You’re not “interested”?

Threatened,
Disorganized,
Losing.

Growing up in Orlando, I wanted to “get into modeling.” My mother was on a fixed budget, though we had some spending money. We did not have the budget for my “I must go to modeling school” expense. However, my mom surprised me, got a new high-interest Choice credit card and paid for the most expensive Modeling & Image school in Orlando. I will never forget the expense she bore, nor would I forget what I had learned at school. Over 10–12 weeks, my mother would drop me off at class and pick me up, this is where I learned valuable skills and lifelong lessons about image and advancing your career. Those lessons allowed me to work in the Modeling industry earning money throughout my teenage years, in fashion shows, print, commercials, etc., before I left for college.

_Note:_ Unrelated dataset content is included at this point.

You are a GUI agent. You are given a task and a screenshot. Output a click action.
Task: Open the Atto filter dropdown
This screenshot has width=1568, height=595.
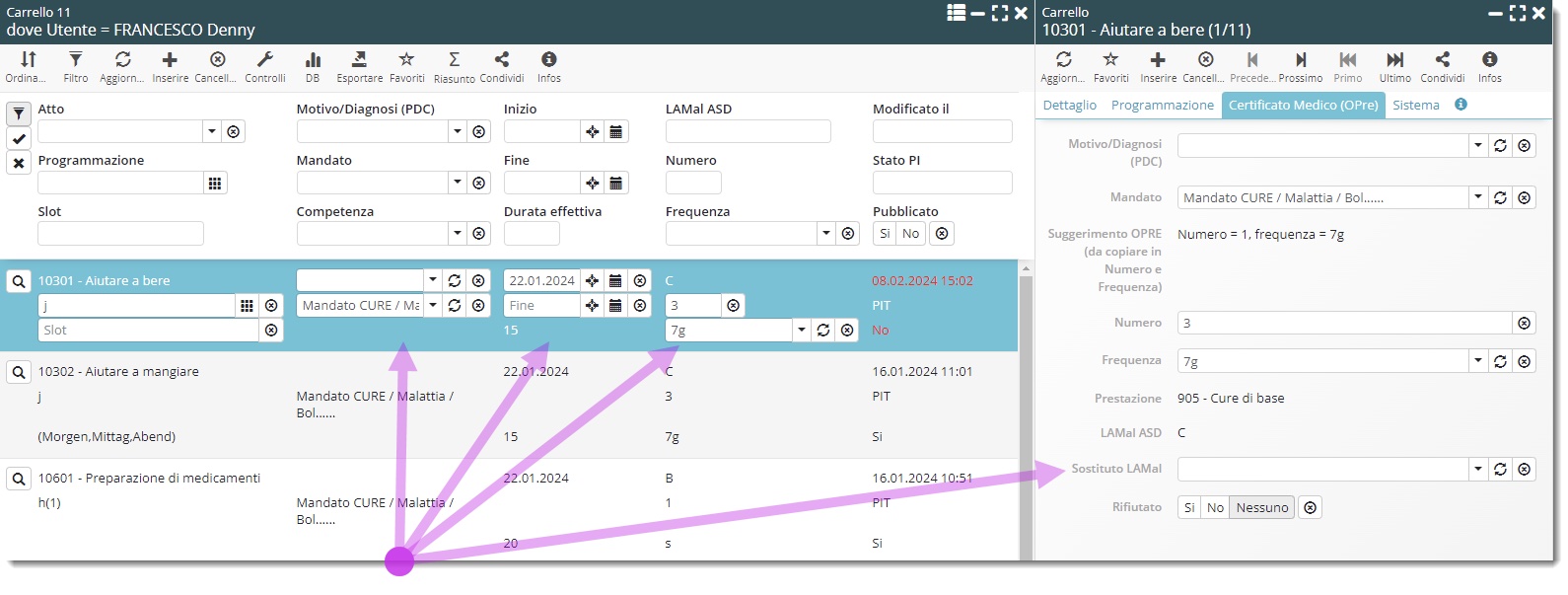tap(212, 131)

Three decades later, I am an accomplished modern day renaissance woman. I’ve used those lessons from my youth, over and over again. I have heard extraordinary speakers, traveled extensively throughout the world, and run successful businesses. But, something was unsettling, there was a mysterious undercurrent creating inner turbulence. Jolting awake, in the early morning hours before the sun could flood the bedroom, I realized I hadn’t done a damn thing to support women’s rights. Why was that important?

As things go, I was recently updating my Curriculum Vitae and casually noticed I could have used phrases, such as, “the first female…”, “the only woman…”, “the only women out of…”, to a nauseating extreme. On that morning, I realized that I was able to disrupt the progressive narrative about women, but I had done nothing to secure its prosperous growth.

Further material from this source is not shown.